▸ **Given text**
--- Start ---

A simple question at an air show

About thirty years ago, I took my wife and our six kids to an air show. Like most people, we were drawn to the most striking aircraft on the flight line: a stealth fighter. The pilot was standing nearby, proudly showing off his aircraft. And it was his aircraft; his name was stenciled on the side of the jet.

The pilot was used to getting questions that dealt with speed, maneuverability, and mission capability. But as a budding systems engineer at the time, I started to view systems through a life-cycle framework. So, I asked something completely different.

“Is this thing hard to maintain?”

He paused, rolled his eyes, and said, “You have no idea.”

That response stayed with me. The aircraft clearly met its operational objectives, but only by accepting extraordinary sustainment complexity. Performance was optimized, and supportability paid the price. That was not a Systems Engineering failure; it was a deliberate trade-off.

To me, the lesson was clear: No matter how advanced a system becomes, it does not escape the life cycle. It simply shifts where cost, risk, and operational friction will appear.

Enter the Singularity narrative

Fast-forward to today, and discussions of artificial intelligence increasingly invoke the concept of the Singularity. The term was popularized by Ray Kurzweil, who described it as a period in which technological change becomes so rapid and profound that human life is irreversibly transformed [1].

--- End ---

▸ **Material**
--- Start ---

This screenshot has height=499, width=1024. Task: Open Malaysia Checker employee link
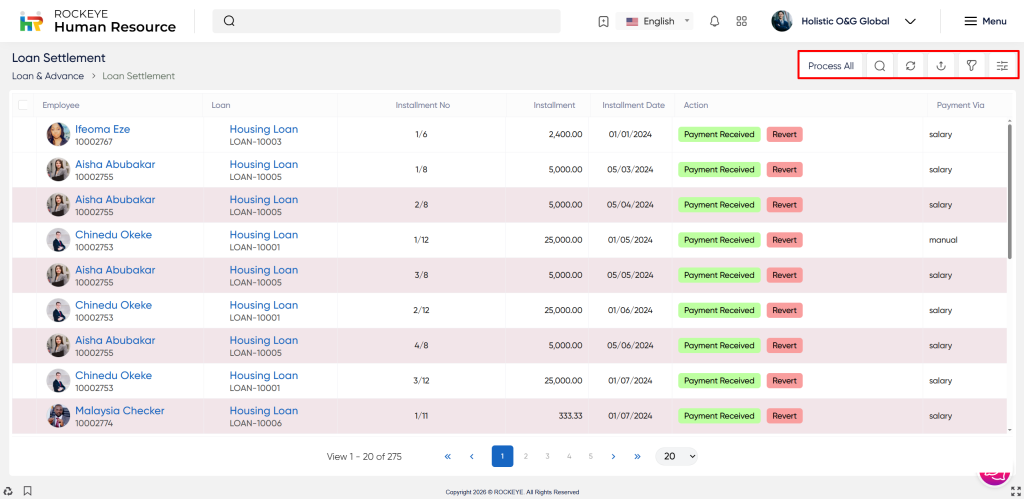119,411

--- End ---
--- Start ---

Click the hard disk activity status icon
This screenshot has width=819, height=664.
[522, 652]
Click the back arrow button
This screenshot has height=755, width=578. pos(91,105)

--- End ---

▸ **List of tasks**
**A.** Using the air show essay, answer each item below on its own line, marked (i), (ii), (iii):
(i) How many kids went to the air show with the writer?
(ii) What was stenciled on the side of the stealth fighter?
(iii) Who popularized the term "Singularity"?
**B.** From the air show essay, output the passage between "He paused, rolled" and "a deliberate trade-off.", inclusive.

▸ **Answers per task**
**A.**
(i) Six.
(ii) The pilot's name.
(iii) Ray Kurzweil.

**B.**
He paused, rolled his eyes, and said, “You have no idea.”

That response stayed with me. The aircraft clearly met its operational objectives, but only by accepting extraordinary sustainment complexity. Performance was optimized, and supportability paid the price. That was not a Systems Engineering failure; it was a deliberate trade-off.